Qui regna ancora una grande incertezza. Lo scopo principale di questo incontro ad alto livello è di elaborare le esperienze legate agli OSM, trarne le conclusioni per il periodo successivo al 2015 e far confluire i due filoni del processo (disposizioni successive al periodo post-OSM e definizione di OSS), per ottenere un quadro di riferimento esaustivo entro il 2015. Tuttavia, una configurazione del processo e dei relativi negoziati dopo il 2013 non è ancora stata concordata.

Con 193 Stati membri dell’ONU e obiettivi politici e approcci alla politica dello sviluppo spesso assai diversi, il potenziale di conflitto è piuttosto elevato. Secondo Lei dove risiedono possibili punti di attrito nel processo OSS?
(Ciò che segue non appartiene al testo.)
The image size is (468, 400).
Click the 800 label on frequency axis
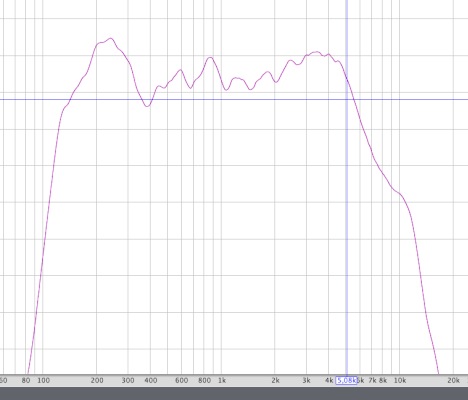(x=204, y=380)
Effettivamente i negoziati non saranno facili. In primo luogo a causa del nuovo equilibrio dei poteri: i Paesi emergenti svolgono oggi un ruolo chiave e difenderanno accanitamente i loro interessi, ad esempio in relazione all’utilizzazione delle risorse. Anche i Paesi in via di sviluppo dimostrano oggi (fortunatamente!) una sempre maggiore consapevolezza e insisteranno su impegni concreti da parte dei Paesi industrializzati. La questione del finanziamento di misure per la realizzazione dell’agenda sarà ugualmente al centro dell’attenzione.

Oggi è presente tuttavia un consenso sorprendentemente ampio circa la necessità di un quadro di riferimento prioritario e vincolante per lo sviluppo sostenibile che ci consenta di affrontare insieme le sfide globali. Questo atteggiamento positivo dovrebbe essere considerato come un’opportunità per superare le divergenze tra gli Stati esistenti, ad esempio, in altri settori dei negoziati.